▸ Material for the task:

::::::

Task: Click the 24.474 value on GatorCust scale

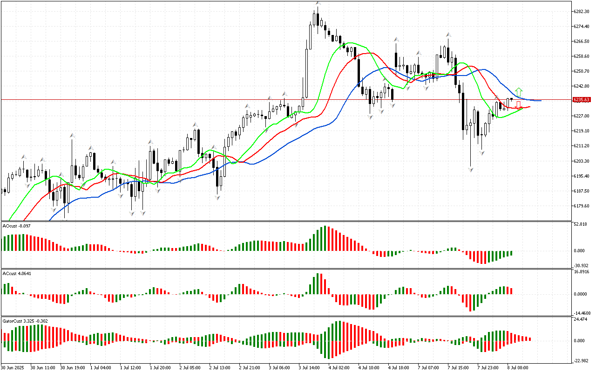Action: point(579,319)
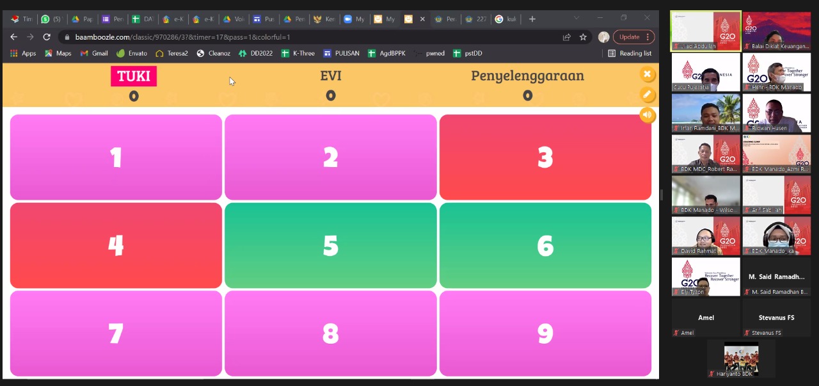The height and width of the screenshot is (386, 819).
Task: Select David Rahmat's video thumbnail
Action: (x=706, y=236)
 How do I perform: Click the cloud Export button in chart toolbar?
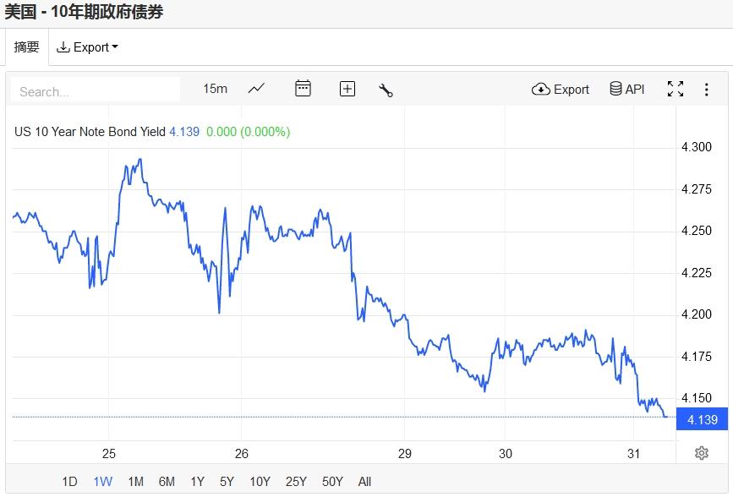click(x=561, y=89)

::::::

Write out the material above exactly, and omit the pictures it holds.

Task: Click the 24.474 value on GatorCust scale

Action: point(579,319)
The height and width of the screenshot is (386, 819).
Task: Select David Rahmat's video thumbnail
Action: (x=706, y=236)
 How do I perform: Click the cloud Export button in chart toolbar?
click(x=561, y=89)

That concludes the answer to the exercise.